■ Stated problem
Please identify every line in the items below that contains the word "Phân", and copy each of those lines in full.
------------------------------
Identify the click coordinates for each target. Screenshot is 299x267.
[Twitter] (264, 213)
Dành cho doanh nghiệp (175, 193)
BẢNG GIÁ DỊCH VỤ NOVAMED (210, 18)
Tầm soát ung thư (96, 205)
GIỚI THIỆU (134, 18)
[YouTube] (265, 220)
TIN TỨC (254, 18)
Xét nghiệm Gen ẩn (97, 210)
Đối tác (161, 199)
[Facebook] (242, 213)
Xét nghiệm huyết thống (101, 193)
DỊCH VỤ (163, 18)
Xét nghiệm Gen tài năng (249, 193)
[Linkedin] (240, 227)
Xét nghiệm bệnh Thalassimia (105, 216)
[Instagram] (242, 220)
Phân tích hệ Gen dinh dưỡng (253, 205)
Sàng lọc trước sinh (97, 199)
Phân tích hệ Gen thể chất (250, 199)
------------------------------
■ Completed task
Phân tích hệ Gen dinh dưỡng (253, 205)
Phân tích hệ Gen thể chất (250, 199)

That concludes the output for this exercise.